» Trecho da fonte
┄┄┄┄┄┄┄┄┄┄┄┄┄┄┄┄┄┄┄┄
"Um
Sonho que se sonha só é apenas um sonho; um sonho que se
sonha junto vira realidade". (Carlos Drummond de Andrade)
Por
Tony Carvalho
Que a educação
é o caminho para solucionar grande parte dos problemas vividos pela sociedade
quase ninguém discorda. Contudo, se para alguns a afirmação acima é apenas
retórica, uma exposição de trabalhos manuais realizada na estação do metrô
Carioca, no Centro do Rio de Janeiro, mostrou que o resultado não é uma
utopia para quem acredita em educação. Afinal, quando levada a sério,
ela abre os horizontes e promove a liberdade do indivíduo, até mesmo daqueles
que, por razões diversas, estão literalmente presos.
Os trabalhos expostos, feitos de papel reciclado e madeira, foram confeccionados
por detentos da Unidade Lemos Brito, localizada no complexo penitenciário
Frei Caneca, localizado no Rio de Janeiro. Eles fazem parte do Projeto
Uma Chance, cujo objetivo é a ressocialização e o resgate da cidadania
de detentos e suas famílias. Idealizado pelo interno Ronaldo Antonio Miguel
Monteiro, o projeto promove a educação, a profissionalização e a inserção
no mercado de trabalho por meio de núcleos e cooperativas.
Em atividade há três anos, o Projeto Uma Chance tem como base a oficina
de papel reciclado, mas a unidade, através da Seção de Educação, também
conta com oficinas de mecânica, trabalhos em madeira, iniciação à informática
- com apoio do Comitê para Democratização da Informática (CDI) -, capoeira,
teatro e outras atividades socioculturais, além da escola de ensino regular,
que vai da C.A. ao Ensino Médio.
┄┄┄┄┄┄┄┄┄┄┄┄┄┄┄┄┄┄┄┄
» Itens
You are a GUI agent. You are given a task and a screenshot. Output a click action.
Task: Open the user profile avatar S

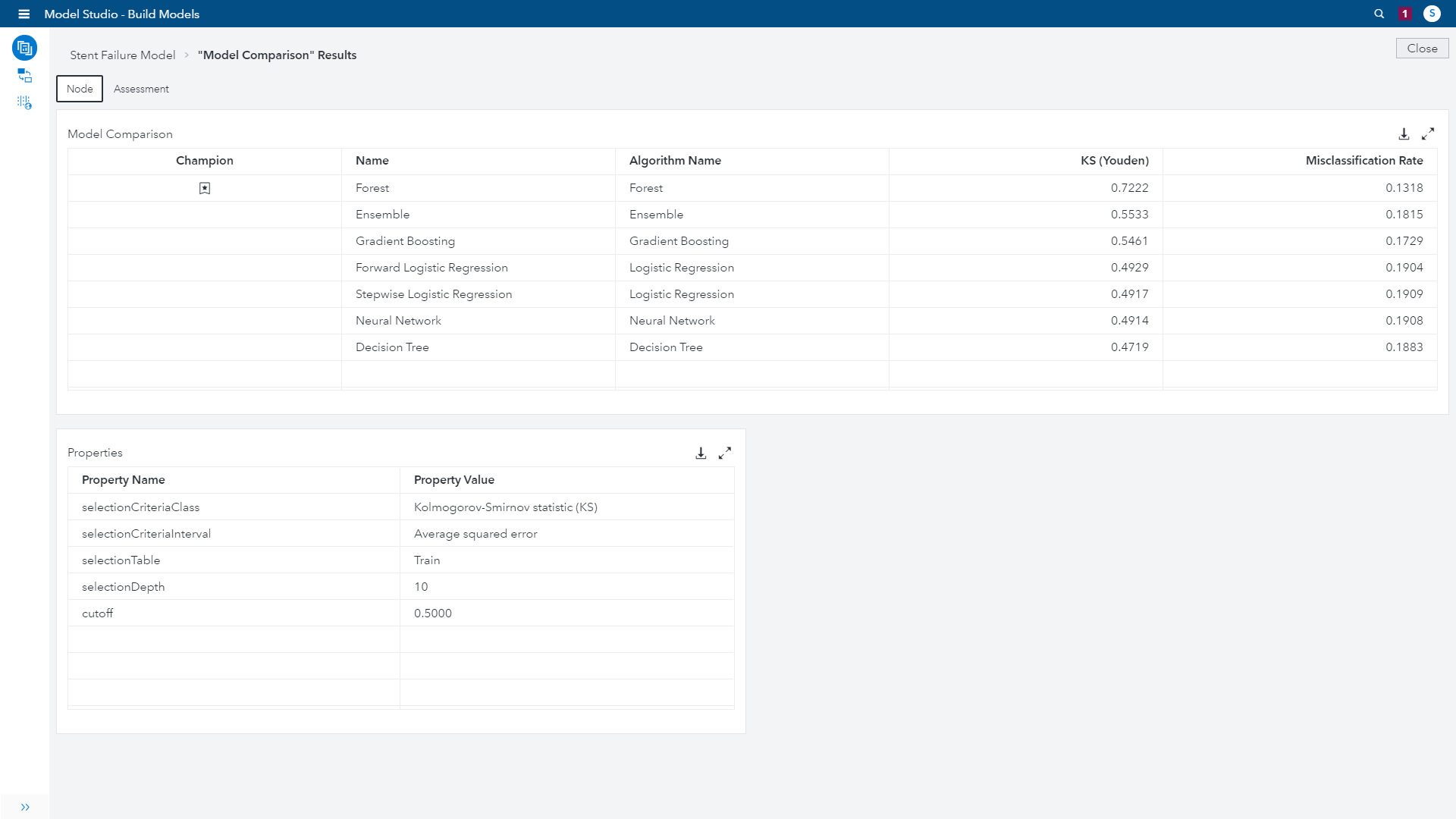point(1432,14)
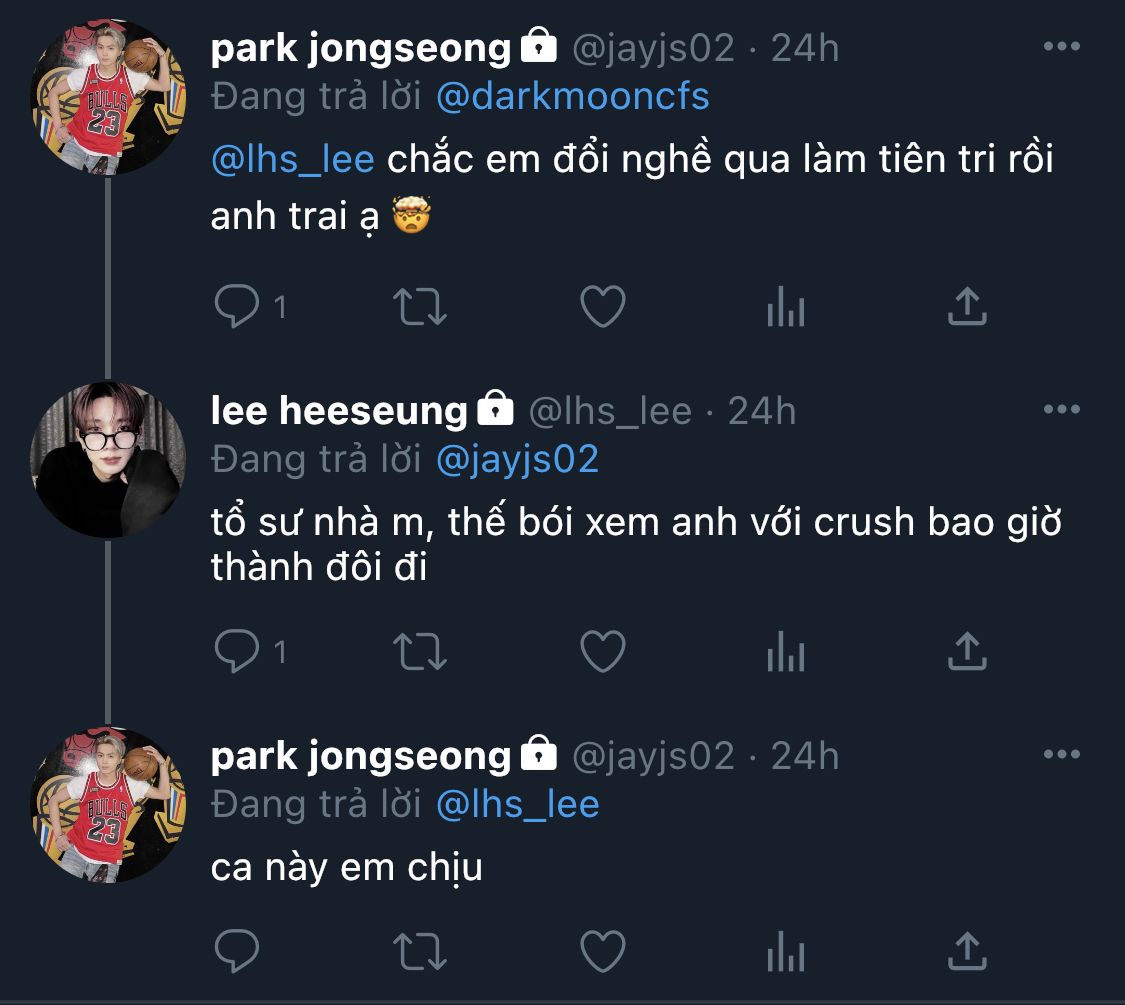
Task: Reply to the first park jongseong tweet
Action: coord(237,307)
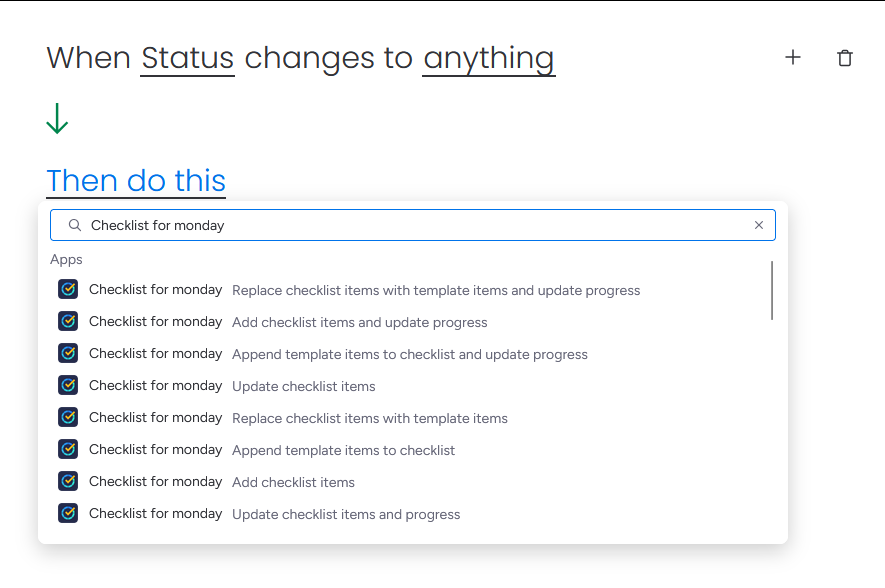Clear the search field with the X icon

[x=759, y=226]
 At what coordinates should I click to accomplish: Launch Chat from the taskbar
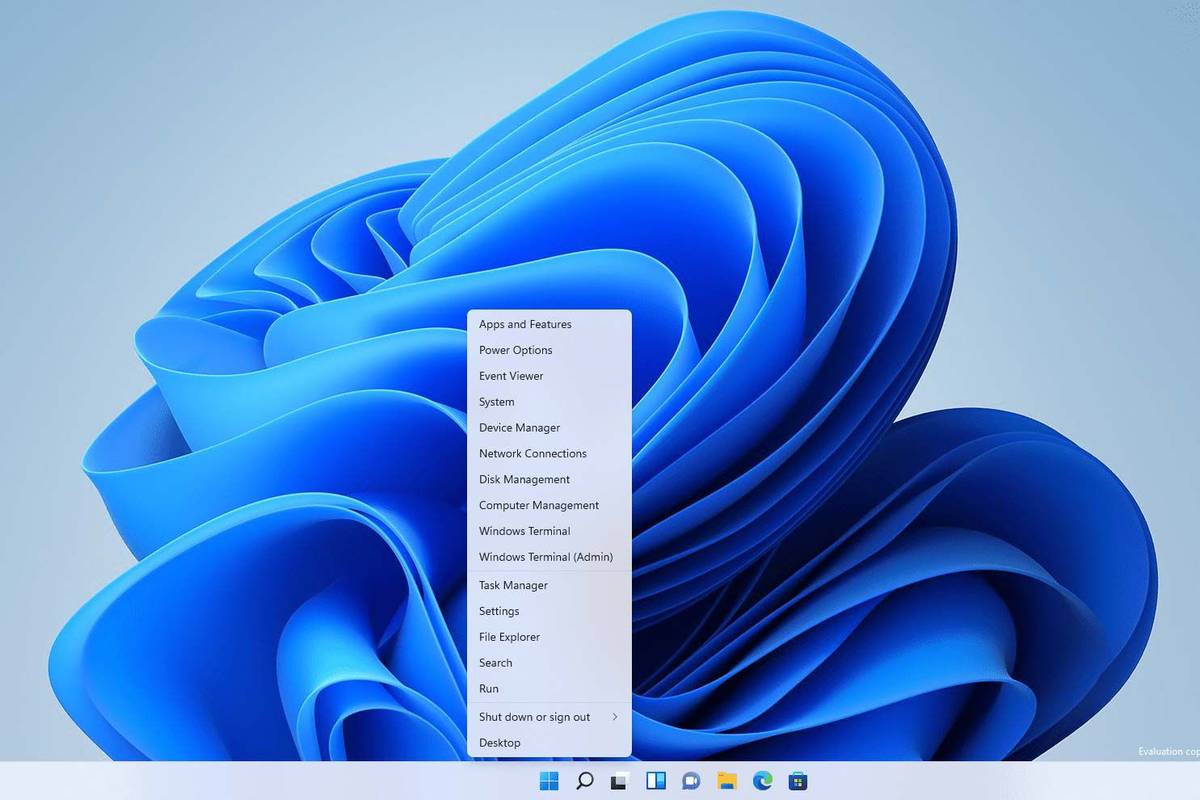point(691,781)
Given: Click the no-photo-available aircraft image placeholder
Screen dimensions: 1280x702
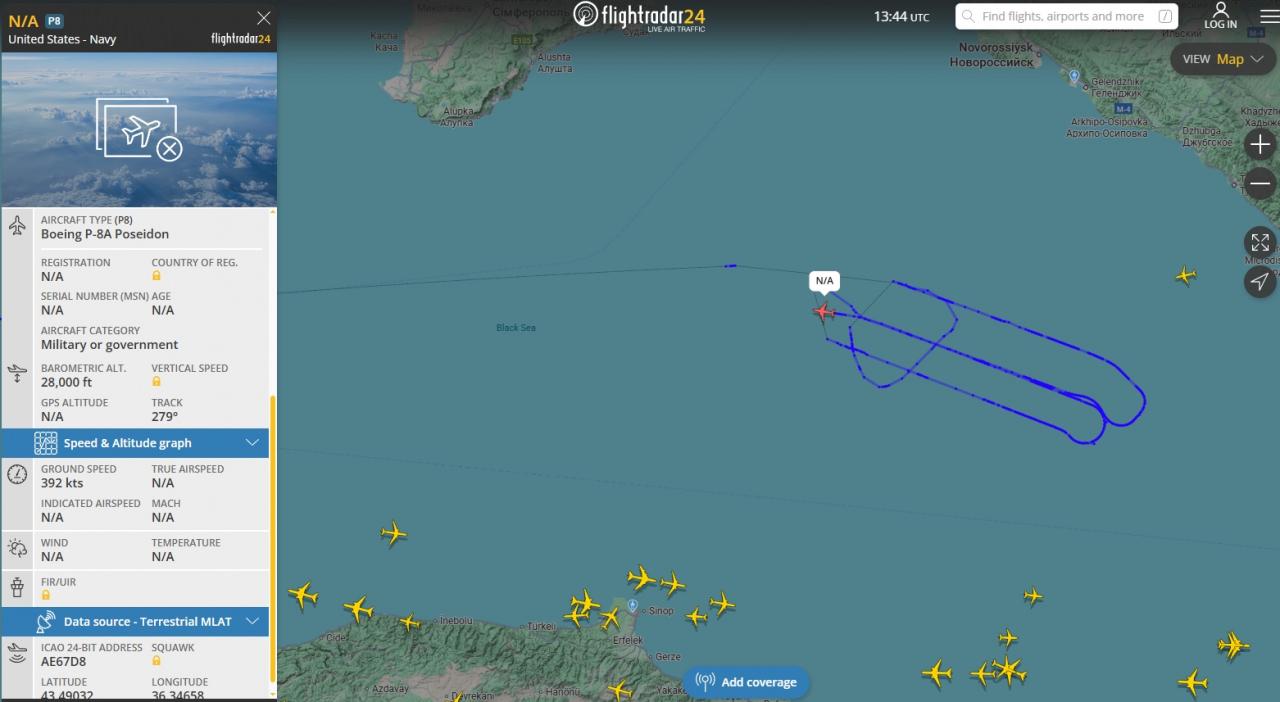Looking at the screenshot, I should coord(140,129).
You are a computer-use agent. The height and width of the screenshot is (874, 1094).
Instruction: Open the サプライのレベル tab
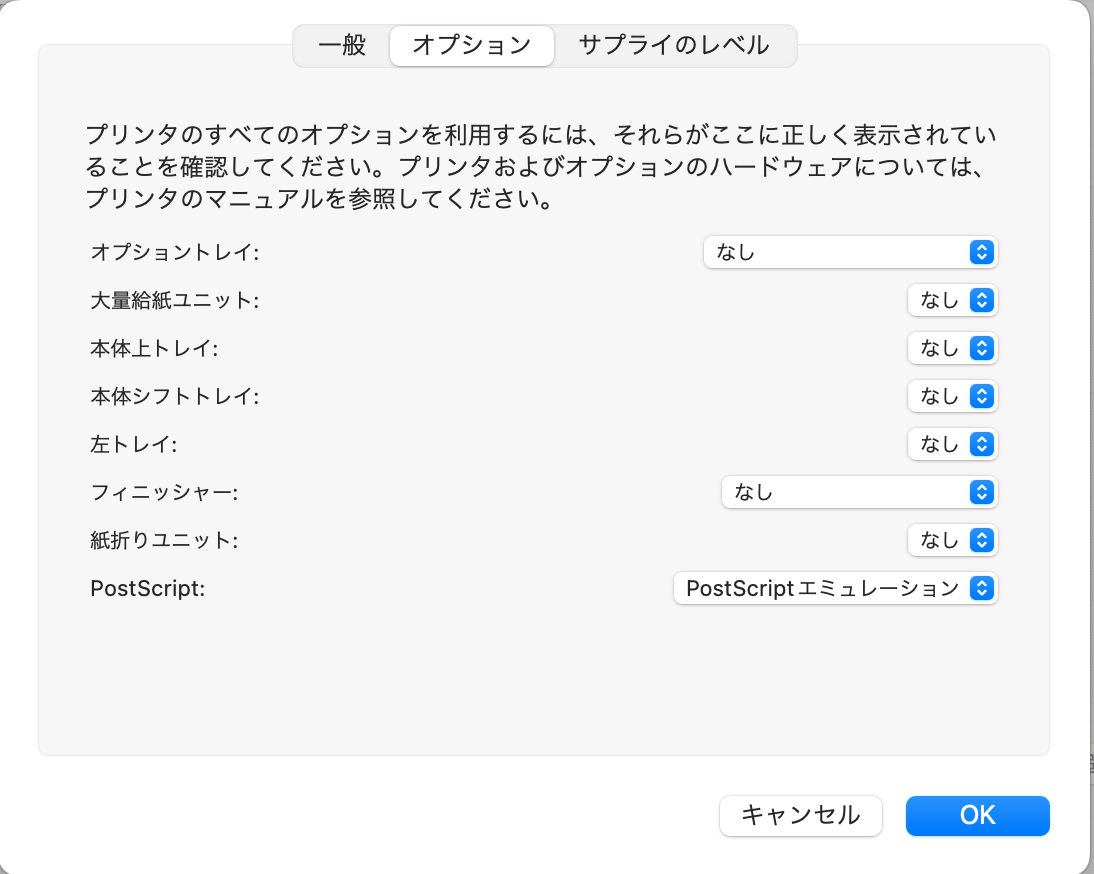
┄┄┄┄┄┄┄┄┄┄┄┄┄┄┄┄┄┄┄┄
» Objetivo
Redigite, sem nenhuma alteração, todo o trecho do texto sobre o Projeto Uma Chance que começa em "Em atividade há" e vai até "ao Ensino Médio.".

» A resposta
Em atividade há três anos, o Projeto Uma Chance tem como base a oficina
de papel reciclado, mas a unidade, através da Seção de Educação, também
conta com oficinas de mecânica, trabalhos em madeira, iniciação à informática
- com apoio do Comitê para Democratização da Informática (CDI) -, capoeira,
teatro e outras atividades socioculturais, além da escola de ensino regular,
que vai da C.A. ao Ensino Médio.